TEXT EXTRACT:
────────────────────

None of this makes them quitters. Just because you fail does not mean you quit.

It's more likely the Eagles have cracked. They have succumbed to the self-inflicted pressure and media-driven hype and a Philly fan base ready to be disappointed. Sure, call the Eagles chokers or panicked or distracted. But let's pump the brakes on quitters.

The Eagles “didn’t want to play no more,” Gore said. Strange, considering the Eagles were in position to score three times in the fourth quarter of their 24-23 loss to the 49ers two weeks ago, only to miss two field-goal attempts and fumble a ball at San Francisco's 32-yard line with just over two minutes to go. And the anonymous Mr. Bill told Yahoo’s Michael Silver that some Eagles “flat-out give up if things aren’t going their way.” Also strange, considering the Eagles roared back from a 28-7 deficit in that game last week and were 25 yards from a tying touchdown late in the fourth quarter before a tipped pass from Vick was intercepted.

The anonymous Bill is a coward. He should attach his name to his comment. Gore's comment is clueless and classless.

"Quitting" is the most egregious sin a player can be accused of, worse than cheating or struggling or being a jerk. Quitting suggests you have no honor, you beat yourself, you handed adversity a "W" because you were too lazy to fight. Almost every triumph has included a moment of fail and then doing whatever the opposite of quitting is in that instance — digging in, trying, persevering. Doing so requires incredible lower guts.

So I am left wondering if media and players understand what exactly they are saying when they accuse the Eagles of "quitting." Or is an easy swipe at a beaten “Dream Team” just too easy to pass up?

Be careful, Frank. Double ditto for you, anonymous Bills dude.

────────────────────

WRITTEN PROBLEM 1:
According to the Eagles column, what was the final score of the Eagles' loss to the 49ers?
WRITTEN PROBLEM 2:
List the words the Eagles column says people may use to describe the Eagles in place of "quitters."
WRITTEN PROBLEM 3:
Write out the Eagles column from "It's more likely" to "brakes on quitters.".
The items that follow are separate material and have no connection to the Eagles column.

DATA ENTRIES:
────────────────────

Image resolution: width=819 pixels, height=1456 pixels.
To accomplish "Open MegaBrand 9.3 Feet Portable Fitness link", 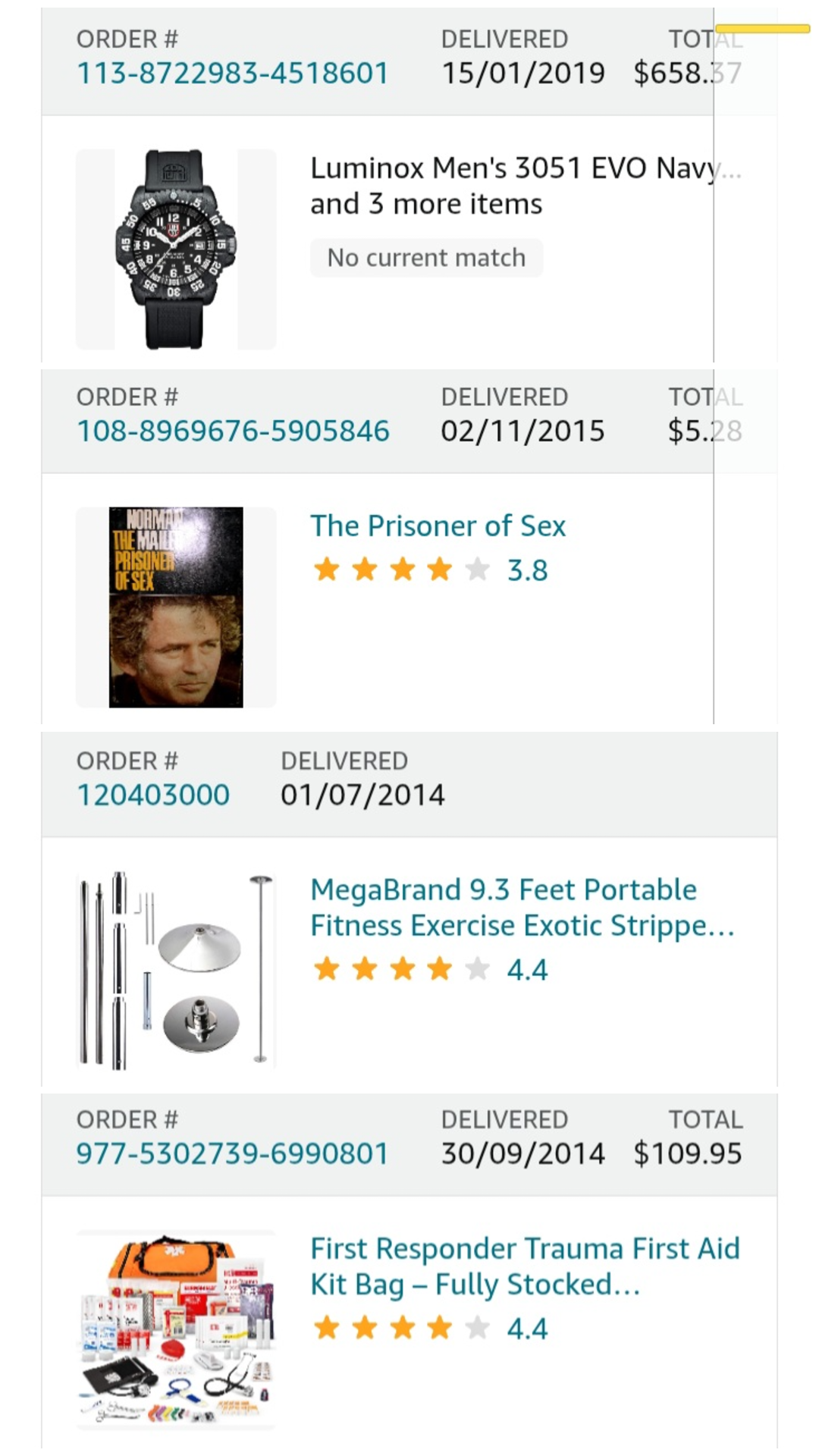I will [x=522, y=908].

────────────────────

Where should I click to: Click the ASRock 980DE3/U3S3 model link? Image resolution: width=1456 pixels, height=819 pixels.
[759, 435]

────────────────────

FULL ANSWER 1:
The Eagles lost 24-23.

FULL ANSWER 2:
Chokers, panicked, distracted

FULL ANSWER 3:
It's more likely the Eagles have cracked. They have succumbed to the self-inflicted pressure and media-driven hype and a Philly fan base ready to be disappointed. Sure, call the Eagles chokers or panicked or distracted. But let's pump the brakes on quitters.